= Ralph Emerson (botanist) =

American botanist

Ralph Emerson (1912–1979) was an American botanist, academic, and professor at the University of California, Berkeley who made contributions to the fields of botany, biology, and mycology through his years of research and emphasis on aquatic and thermophilic fungi.

== Biography ==

Ralph Emerson was born in 1912 in New York City, the youngest of five children of Grace and Haven Emerson.

He spent his early life in New York City before attending Harvard University to obtain his bachelor's degree, master's, and PhD successively. During this time, he began his research into aquatic fungi, specifically the Allomyces, a research passion that would continue with him for most of his academic career. Following his PhD, Emerson spent two years as a National Research Council fellow, and one year back at Harvard as a research fellow. In 1940 he began his career as a professor at the University of California – Berkeley. He remained at UC Berkeley for most of the rest of his academic career, minus two sabbaticals to Costa Rica.

In 1935, Emerson was a photographer for an expedition to the west coast of Mexico whose goal was to gather data and photographs of the local fish in order to put together a book on the Pacific Coastal game fish. According to a distinguished ichthyologist, Emerson's photos were some of the best he had ever seen.

He married Enid Merle Budelman in 1942, together having two children, Peter and Grace Emerson.

Throughout his life, Emerson contributed greatly to the scientific community, as well as through his dedicated and passionate teaching efforts before dying after a year-long battle with cancer. He died in 1979, at age 67, survived by his wife, two children, and six grandchildren.

== Areas of study ==

Since the beginning of his academic career, Emerson had an interest in water molds, beginning with the genus Allomyces.
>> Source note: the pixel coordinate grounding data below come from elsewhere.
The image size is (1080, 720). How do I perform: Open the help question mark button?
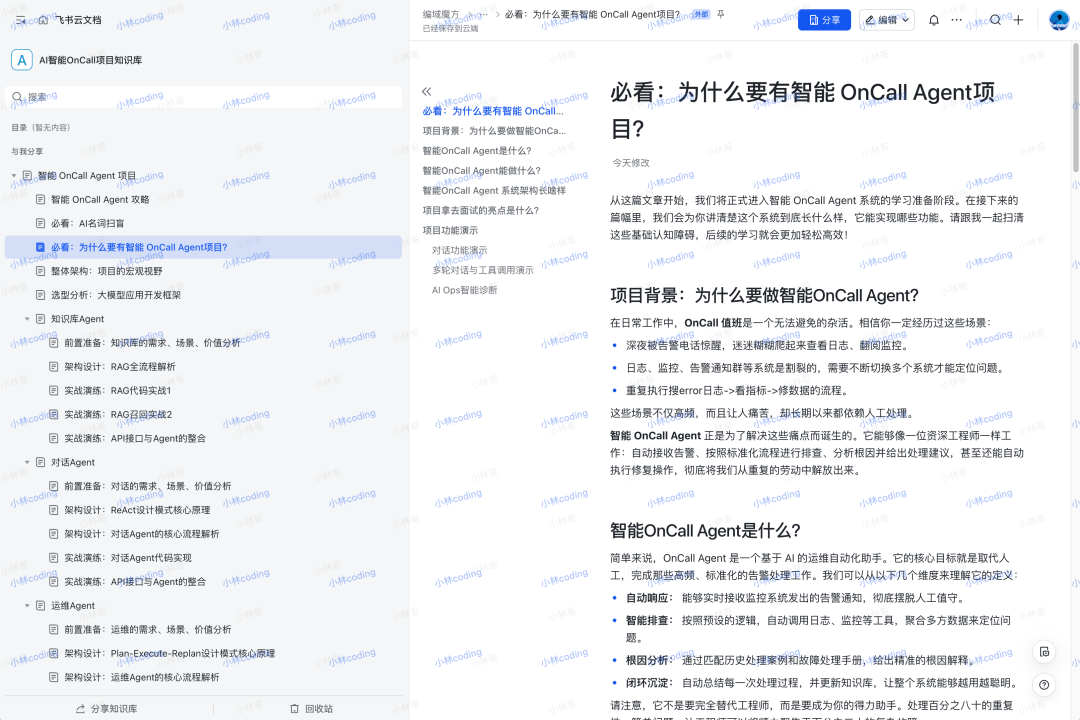click(x=1044, y=685)
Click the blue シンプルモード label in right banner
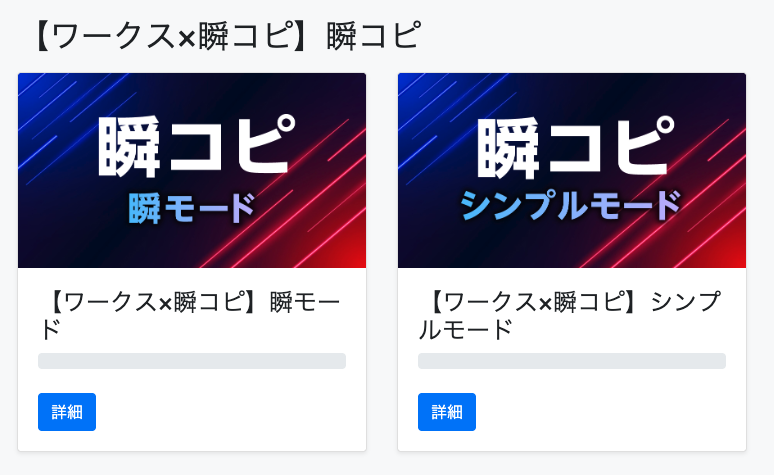Screen dimensions: 774x475 tap(571, 206)
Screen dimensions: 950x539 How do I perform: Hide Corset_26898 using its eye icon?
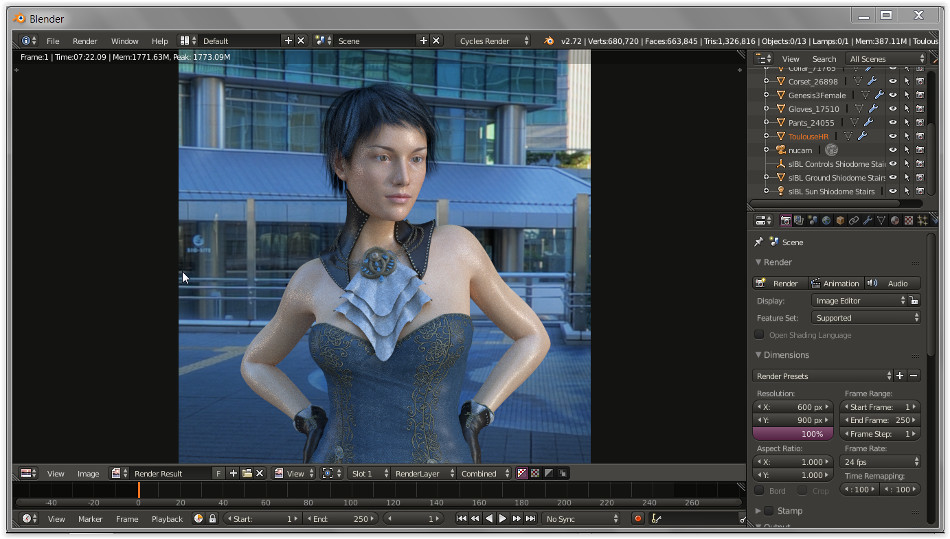pos(893,81)
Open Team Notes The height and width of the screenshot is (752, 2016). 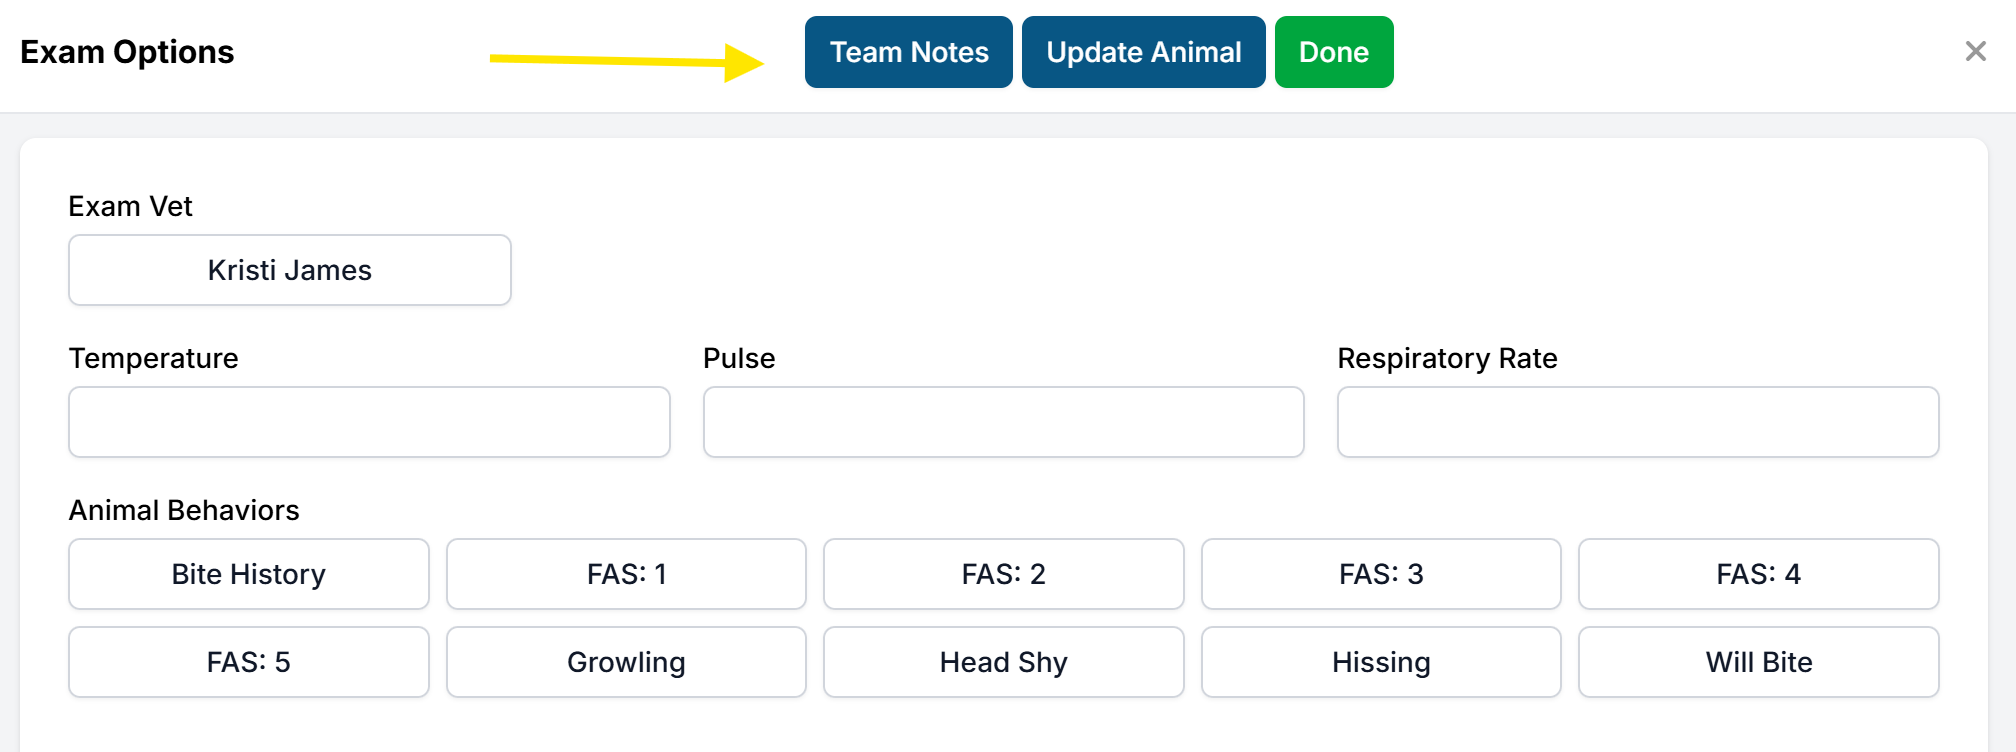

His focus was broadly biological, focusing on growth and nutritional requirements, but with an ultimate goal of classification and biosystematics. One of his major contributions was a paper on the cytogenetics and cytotaxonomy of Allomyces. Beyond this and other common water molds, Emerson made major contributions with his research on thermophiles, especially in Eumycota, on fermentative water molds, and in looking for low oxygen tolerant tropical water molds on his sabbaticals to Costa Rica.

== Honors ==

Emerson gained many offices and honors throughout his career, both in the United States and internationally. He held Guggenheim Fellowships for the academic years 1948–1949 and 1956–1957. He was elected a member of the National Academy of Sciences as well as the Academy of Arts and Sciences, and served as president of the Mycological Society of America and Botanical Society of America. He held international positions, was awarded as a fellow in multiple international organizations, and was a keynote speaker for the First International Mycological Congress. At the University of California, Berkeley, Emerson started as an instructor and worked his way up to professor, research professor, and finally chairman of the botany department.